Driving Employee Engagement During the Coronavirus Crisis

"Never let a good crisis go to waste."

—Rahm Emanuel


Employee engagement is a proven leading indicator of productivity. As employee engagement goes up, productivity goes up (as does retention and safety). That’s why so many organizations have made employee engagement a priority. And while employee engagement is difficult under the best of circumstances, it’s especially challenging when people are isolated and not having contact with co-workers.

People crave human contact. One of the last "tugs" that keep people on jobs even if they’re dissatisfied is connections to co-workers. Even people like me, card-carrying members of the Introverts Club (a club that has very few meetings), still need occasional human contact. That’s why it’s more important than ever that we focus on doing whatever we can to focus on keeping our employees engaged.
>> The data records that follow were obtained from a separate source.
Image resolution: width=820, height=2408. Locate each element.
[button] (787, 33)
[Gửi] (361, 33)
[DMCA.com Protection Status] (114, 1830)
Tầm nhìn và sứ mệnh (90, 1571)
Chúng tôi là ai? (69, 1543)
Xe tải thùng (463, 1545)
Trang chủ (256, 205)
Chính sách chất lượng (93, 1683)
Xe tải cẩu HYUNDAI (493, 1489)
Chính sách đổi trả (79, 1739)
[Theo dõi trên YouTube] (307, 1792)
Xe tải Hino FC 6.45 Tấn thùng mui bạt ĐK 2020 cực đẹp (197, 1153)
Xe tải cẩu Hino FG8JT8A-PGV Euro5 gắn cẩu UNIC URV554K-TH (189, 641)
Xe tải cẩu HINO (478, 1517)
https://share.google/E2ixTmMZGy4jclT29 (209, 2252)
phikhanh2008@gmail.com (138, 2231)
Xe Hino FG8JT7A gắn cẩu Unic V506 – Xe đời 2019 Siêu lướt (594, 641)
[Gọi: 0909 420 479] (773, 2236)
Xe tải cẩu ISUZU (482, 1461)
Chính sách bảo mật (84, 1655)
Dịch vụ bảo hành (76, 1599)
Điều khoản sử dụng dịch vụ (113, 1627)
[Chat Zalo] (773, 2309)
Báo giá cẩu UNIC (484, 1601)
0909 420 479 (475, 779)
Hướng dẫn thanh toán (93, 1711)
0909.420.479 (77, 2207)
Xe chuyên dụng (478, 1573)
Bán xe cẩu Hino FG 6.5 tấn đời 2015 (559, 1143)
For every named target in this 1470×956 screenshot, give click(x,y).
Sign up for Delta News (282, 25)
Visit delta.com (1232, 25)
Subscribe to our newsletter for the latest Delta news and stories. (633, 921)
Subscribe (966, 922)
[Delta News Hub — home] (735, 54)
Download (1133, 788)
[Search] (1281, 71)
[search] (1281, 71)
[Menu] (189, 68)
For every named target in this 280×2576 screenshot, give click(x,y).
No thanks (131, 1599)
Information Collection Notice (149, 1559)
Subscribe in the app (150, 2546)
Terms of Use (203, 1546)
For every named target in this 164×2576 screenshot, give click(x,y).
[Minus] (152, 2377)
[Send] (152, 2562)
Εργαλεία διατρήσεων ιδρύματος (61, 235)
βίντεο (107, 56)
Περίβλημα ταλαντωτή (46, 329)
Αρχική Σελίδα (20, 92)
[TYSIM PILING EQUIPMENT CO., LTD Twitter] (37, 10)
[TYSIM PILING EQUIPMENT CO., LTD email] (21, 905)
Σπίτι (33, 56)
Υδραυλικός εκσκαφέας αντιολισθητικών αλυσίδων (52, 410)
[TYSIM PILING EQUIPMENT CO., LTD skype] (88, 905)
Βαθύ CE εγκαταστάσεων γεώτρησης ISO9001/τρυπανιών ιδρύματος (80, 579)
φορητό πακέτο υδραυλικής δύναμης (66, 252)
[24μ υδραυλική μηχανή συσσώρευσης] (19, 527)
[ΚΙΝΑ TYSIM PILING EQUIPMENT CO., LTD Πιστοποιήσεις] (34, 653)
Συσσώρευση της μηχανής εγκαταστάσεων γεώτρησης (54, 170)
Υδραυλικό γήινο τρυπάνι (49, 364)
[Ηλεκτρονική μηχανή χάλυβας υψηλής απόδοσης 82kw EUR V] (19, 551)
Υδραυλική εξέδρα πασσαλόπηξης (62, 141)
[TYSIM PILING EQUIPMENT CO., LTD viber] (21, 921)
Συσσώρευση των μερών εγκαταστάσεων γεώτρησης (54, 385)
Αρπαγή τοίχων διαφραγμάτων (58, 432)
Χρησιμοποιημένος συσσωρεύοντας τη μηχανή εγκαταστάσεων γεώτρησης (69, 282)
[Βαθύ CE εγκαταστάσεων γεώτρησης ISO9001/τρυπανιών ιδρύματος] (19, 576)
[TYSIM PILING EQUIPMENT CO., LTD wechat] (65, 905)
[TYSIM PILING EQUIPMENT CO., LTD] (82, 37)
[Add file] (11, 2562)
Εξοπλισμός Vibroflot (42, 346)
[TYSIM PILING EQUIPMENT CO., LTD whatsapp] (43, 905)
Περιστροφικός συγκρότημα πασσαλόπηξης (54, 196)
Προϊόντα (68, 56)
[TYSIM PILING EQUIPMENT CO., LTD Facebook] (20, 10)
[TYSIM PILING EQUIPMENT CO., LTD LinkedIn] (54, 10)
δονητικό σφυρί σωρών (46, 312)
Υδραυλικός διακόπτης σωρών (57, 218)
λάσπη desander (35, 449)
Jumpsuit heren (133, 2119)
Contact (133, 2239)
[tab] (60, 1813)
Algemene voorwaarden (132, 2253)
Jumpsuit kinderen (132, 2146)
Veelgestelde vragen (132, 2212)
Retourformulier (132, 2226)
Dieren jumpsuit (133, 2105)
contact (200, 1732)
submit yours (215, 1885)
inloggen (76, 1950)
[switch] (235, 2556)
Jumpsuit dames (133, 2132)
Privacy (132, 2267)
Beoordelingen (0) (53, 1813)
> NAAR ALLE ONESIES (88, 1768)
The problem with saying we want our employees to be engaged is that we never finish the sentence. Engaged with what? If I press people to actually finish the sentence and tell me what they want their employees to be engaged with, they usually say the organization. That’s a correct answer, but not a complete one. We also want people to be engaged with their own work, with their co-workers, and, since retention is a by-product of engagement, with their managers (remember, managers are the leading cause of voluntary turnover).

Fortunately, there are things we can do to drive engagement, even during this stay-at-home crisis:.

  1. First, we must remind people how important the work of your organization is. Whether you are on the front-lines of providing healthcare or keeping the country’s supply chain moving or simply helping to keep the economy going and keeping people employed, each organization’s work is important.
  2. Secondly, we must remind each employee that their work is important and their contribution is important. Remember, both organizational purpose and individual contribution are vital components of motivation and engagement.
  3. Managers must focus on maintaining frequent and regular connection with employees. Fifteen of the top twenty drivers of employee engagement relate directly to an employee’s direct supervisor. Employee engagement is driven by conscious direct contact between manager and employee.
  4. Finally, we must remember how important it is for employees to be engaged with each other. Remember, employees tend to have social (non-work) interactions with colleagues every day. Whether it’s group lunches, birthday celebrations, watercooler conversations (are there watercoolers anymore?) or simply brief “How was your weekend?” conversations, social interactions are part of the fabric of everyday work life. Fortunately, there are way to include these interactions even during a stay at home order.

My friend Monica has organized happy hours for her colleagues. A few times a week at the end of the workday, a group of co-workers get together on Zoom. They can talk about anything—except work stuff. She even decided to add a dose of whimsy by encouraging people to wear their favorite hats to the happy hour get-together. I’ve even heard of groups of colleagues having a virtual cocktail hour in which everyone sits down with a drink while they socialize virtually. Zoom has proven to be a wonderful tool for facilitating online meetings and classes. It has the same capability to assist in socialization.

While employee engagement might not be on the forefront of your mind during this crisis, productivity and employee retention should be. And employee engagement is the most powerful driver of productivity and retention.